NATUNA | Go Indonesia.id_Hilangnya pasokan minyak bersubsidi bagi nelayan kecil di Kabupaten Natuna memunculkan tanda tanya besar. rabu (29/10/25).
Hasil investigasi lapangan yang dilakukan tim media menemukan dugaan kuat bahwa solar subsidi milik nelayan “tersedot” oleh aktivitas kapal ikan berkapasitas besar dari luar daerah, yang bebas beroperasi di perairan Natuna.
Praktik semacam ini diduga bukan hal baru. Aktivitas kapal-kapal besar tersebut sudah berlangsung lama dan seolah dibiarkan tanpa pengawasan ketat dari pihak berwenang.
Sejumlah warga menilai fenomena ini seperti “permainan lama yang tak pernah usai,” di mana keuntungan besar justru mengalir ke pihak-pihak yang tidak berhak.
Sudah lama mereka main di laut sini, tapi tidak pernah ada tindakan.

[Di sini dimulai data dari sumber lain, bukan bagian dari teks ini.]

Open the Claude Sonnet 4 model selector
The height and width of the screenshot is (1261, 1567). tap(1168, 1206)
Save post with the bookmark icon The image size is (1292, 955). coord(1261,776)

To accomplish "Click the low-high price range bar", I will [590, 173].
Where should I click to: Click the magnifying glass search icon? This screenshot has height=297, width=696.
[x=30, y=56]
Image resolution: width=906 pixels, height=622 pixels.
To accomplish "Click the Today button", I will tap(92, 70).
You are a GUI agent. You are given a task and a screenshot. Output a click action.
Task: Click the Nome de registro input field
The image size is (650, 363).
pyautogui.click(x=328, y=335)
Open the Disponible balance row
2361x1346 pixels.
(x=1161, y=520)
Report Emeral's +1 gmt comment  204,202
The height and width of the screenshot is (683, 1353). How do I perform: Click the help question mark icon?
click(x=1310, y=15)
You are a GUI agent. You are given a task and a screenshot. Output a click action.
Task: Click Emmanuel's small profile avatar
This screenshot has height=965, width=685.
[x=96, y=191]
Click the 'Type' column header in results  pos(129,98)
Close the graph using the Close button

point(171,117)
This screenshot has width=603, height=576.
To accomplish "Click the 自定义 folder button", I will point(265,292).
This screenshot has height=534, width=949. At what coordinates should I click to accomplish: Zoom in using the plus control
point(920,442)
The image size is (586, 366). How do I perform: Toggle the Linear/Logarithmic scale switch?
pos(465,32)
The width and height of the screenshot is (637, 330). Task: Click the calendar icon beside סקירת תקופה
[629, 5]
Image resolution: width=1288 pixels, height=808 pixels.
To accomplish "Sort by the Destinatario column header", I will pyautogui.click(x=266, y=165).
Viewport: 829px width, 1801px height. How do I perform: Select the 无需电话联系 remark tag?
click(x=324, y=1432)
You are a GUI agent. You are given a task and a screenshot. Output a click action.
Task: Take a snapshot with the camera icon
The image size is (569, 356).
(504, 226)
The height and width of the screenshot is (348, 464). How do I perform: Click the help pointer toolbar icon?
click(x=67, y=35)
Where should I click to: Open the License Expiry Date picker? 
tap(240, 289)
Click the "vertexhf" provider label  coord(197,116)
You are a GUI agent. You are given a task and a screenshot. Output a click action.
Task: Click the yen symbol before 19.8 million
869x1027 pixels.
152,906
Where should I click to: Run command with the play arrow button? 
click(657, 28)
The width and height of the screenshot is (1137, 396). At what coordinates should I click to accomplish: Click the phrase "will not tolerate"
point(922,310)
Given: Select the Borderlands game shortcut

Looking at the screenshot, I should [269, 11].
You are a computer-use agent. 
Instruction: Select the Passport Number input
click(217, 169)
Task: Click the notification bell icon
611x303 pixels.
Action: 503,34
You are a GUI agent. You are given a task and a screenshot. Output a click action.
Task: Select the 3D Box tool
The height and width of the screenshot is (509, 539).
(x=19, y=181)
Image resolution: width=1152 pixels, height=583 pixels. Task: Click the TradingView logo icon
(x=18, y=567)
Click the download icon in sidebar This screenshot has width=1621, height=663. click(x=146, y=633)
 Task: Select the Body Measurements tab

Mereka seperti punya kekuasaan sendiri,” ujar salah satu warga dari wilayah Kecamatan Pulau Tiga dan Pulau Tiga Barat, yang meminta identitasnya dirahasiakan.
Dugaan makin menguat setelah tim media memperoleh percakapan WhatsApp berisi penawaran BBM jenis solar bersubsidi dengan harga sekitar Rp10.000 hingga Rp11.000 per liter, untuk volume mencapai 50 ribu liter.
Dalam pesan itu, pelaku disebut meminta pasokan minyak dari Natuna dengan harga subsidi, lalu dijual kembali ke kapal-kapal besar dengan harga di bawah pasar dan pengiriman cepat indikasi kuat adanya jaringan jual-beli minyak ilegal yang telah terorganisir di wilayah perbatasan.
Dari hasil penelusuran, para pemain ini diduga membeli minyak nelayan di SPBUN seharga Rp6.800 per liter, menggunakan rekomendasi bodong atau rekomendasi nelayan yang telah digadaikan.
Minyak tersebut kemudian dijual kembali kepada kapal-kapal ikan luar daerah, seperti kapal cantrang dan lengkong, melalui perantara dengan harga Rp10.000 per liter.
Padahal, kapal-kapal luar daerah seharusnya menggunakan solar industri, bukan solar bersubsidi.
Namun karena harga solar industri jauh lebih tinggi mencapai Rp18.000 hingga Rp21.000 per liter banyak pihak tergiur menggunakan solar subsidi hasil permainan ilegal di lapangan.
Ironisnya, nelayan lokal justru menjadi korban dari praktik kotor ini. Kapal besar dengan modal kuat memanfaatkan celah sistem distribusi, sementara nelayan kecil terjepit oleh langkanya pasokan dan mahalnya harga BBM.
Akibatnya, banyak nelayan memilih berhenti melaut karena biaya operasional yang melonjak tajam.
Minyak langka, harga tinggi, sementara kapal besar dari luar justru leluasa beroperasi. Kalau begini terus, nelayan kecil bisa mati pelan-pelan,” keluh seorang nelayan di wilayah Natuna bagian selatan
Fenomena ini menunjukkan lemahnya pengawasan terhadap distribusi BBM bersubsidi di wilayah perbatasan.
Publik mendesak aparat penegak hukum, KSOP, dan Dinas Kelautan dan Perikanan (DKP) agar segera bertindak tegas menutup ruang permainan mafia minyak yang merugikan negara dan rakyat kecil.
Negara harus hadir di laut Natuna, bukan hanya dengan kapal patroli, tapi dengan keberpihakan nyata kepada nelayan kecil. Jangan sampai laut dikuasai oleh mafia minyak dan kapal asing berkedok lokal,” tegas seorang aktivis maritim setempat.
Mafia Minyak Masih Bebas Bergerak
Kasus ini menjadi cerminan betapa rapuhnya sistem pengawasan sumber daya di daerah strategis seperti Natuna.
Jika praktik ini terus dibiarkan, bukan hanya nelayan yang dirugikan, tetapi juga kedaulatan ekonomi Indonesia di wilayah perbatasan bisa tergadaikan.
Hingga berita ini diturunkan, tim media masih memantau aktivitas pengangkutan dan penyaluran solar bersubsidi secara ilegal dari sejumlah SPBU dan SPBUN di wilayah Natuna. Para pemain minyak ilegal itu masih bebas beroperasi, seolah kebal hukum.